January 20th, 2010

Hong Kong’s Ticket to Political Strife

Posted in Asia Pacific, Politics, Society and Culture, Transportation by Christopher DeWolf

Here’s how to build a high-speed railway if you really want to piss off the public: don’t thoroughly consult the public, make sure it costs more than any other railway in the world (US$330 million per kilometre is a good starting point) and bulldoze a rural village of 3,600 to make way for it. When people start to get mad, act defensive and claim that if the railway isn’t built the whole economy will be sidelined.

Then you’ll have the situation we have here in Hong Kong, where the legislature approved funding for a HK$67 billion (US$8.6 billion) 26-kilometre high-speed railway, known as the “express rail” or gou tit in Cantonese, to the mainland Chinese border. When it’s completed — ostensibly by 2015, but likely later than that — it will link up with a huge high-speed rail network currently under construction in China.

While business leaders are eagerly awaiting the project’s groundbreaking, recent polls show that a majority of the population oppose the railway, whose construction will involve the demolition of Tsoi Yuen Village in the New Territories. (My friends Derrick Chang and Zoe Li put together a nice photoessay about the village for CNNGo.)

I recently wrote a story about the express rail controversy for Allvoices, a news website that has just started to supplement its “citizen journalism” with reports from professional journalists. There’s a lot more background and detail on the controversy in the article.

Talking to a number of protesters outside Hong Kong’s Legislative Council building got me thinking: just why are people so upset? When I asked some protesters why they were angry, they cited the railway’s cost and the planned destruction of Tsoi Yuen Village as they reason they had joined the rally. I pressed them on why they felt so passionate about a village they had never been to.

The answer I got from Claudia Tam, a 19-year-old high school student who was selling handmade jewellery at the rally to support the anti-railway cause, was a good representation of the general feeling amongst the crowd. “It’s unfair that the village will be destroyed but we don’t have any rights to express ourselves,” she said. “The people in the government just decide things for themselves without asking people what they want.”

It’s clear to anyone who lives here that most Hong Kong people are unhappy with the status quo. They want more of a say in how the city is run but the current political model, designed to concentrate power in the hands of Beijing-friendly officials and powerful businessmen, doesn’t give them a voice. I think it’s fair to say that if Hong Kong had a fully democratic system of government, many of the city’s problems (poor urban planning, air pollution, a dysfunctional school system, to name a few) would be easier to solve. Nothing much gets done when a government is constantly fighting against its own people.

In a broad sense, the express rail would probably be good for Hong Kong. It would be a boon to its economy, it would draw travellers away from fuel-guzzling airplanes and buses and it would give the city a tighter link with a country with which it is inevitably becoming more integrated. But the government has done such a poor job of planning the project and addressing legitimate concerns about its route, cost and impact that it brought long-simmering public resentment to a boil.

It’s especially significant that it’s young people who are most passionately opposed to the construction of the express rail. The so-called “post-80s generation” doesn’t abide by the same respect for authority that most of their parents did. They aren’t afraid to make a fuss.

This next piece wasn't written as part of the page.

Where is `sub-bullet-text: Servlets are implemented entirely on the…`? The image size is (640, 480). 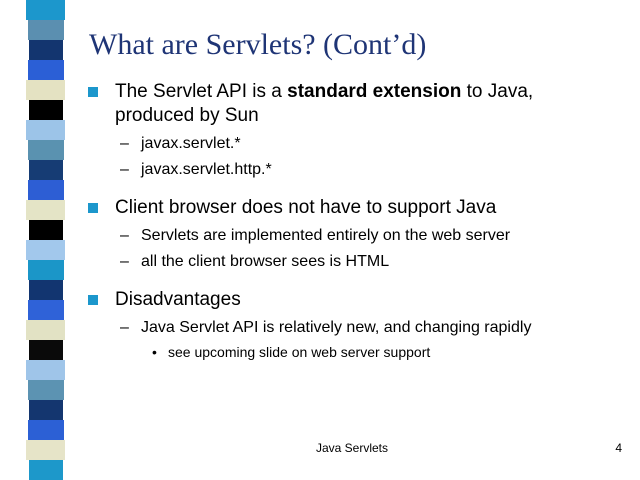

Most importantly, unlike the young people involved in the pro-Communist 1967 riots, they aren’t rallying for any particular ideology other than freedom of expression, democracy and a transparent, accountable government. Keep an eye on Hong Kong — interesting things will happen here over the next few years.


Tags: , ,


Related Posts





You can skip to the end and leave a comment. Pinging is currently not allowed. RSS 2.0

2 comments

  1. Christopher Szabla says:

    I can see how this would be a catalyst for political unrest in Hong Kong under its current regime, but I don’t think the outcome would really be that much different with a more accountable government. The demolition of this village sounds like what happens to the communities that get in the way of runway expansions of European airports – usually plowed over after minimal public comment periods – rather than the sort of wanton disregard for any private property that plagues, say, the PRC.

    So sure, sometimes widespread opposition can scare off a plan that’s been hatched by elected politicians, but opponents of these projects in more democratic countries usually wind up picketing unelected courts and administrative agencies with little more hope for success as these Hongkongers.

    January 20th, 2010 at 2:23 pm

  2. Christopher DeWolf says:

    You’re probably right that, even if Hong Kong’s government was fully democratic, something like this would still happen. But at least the government would be accountable.

    Daisann McLane blogged about the protests with an essay that’s a lot more eloquent and engaging than the article I wrote. She thinks that these protests mark the birth of a Hong Kong civil society.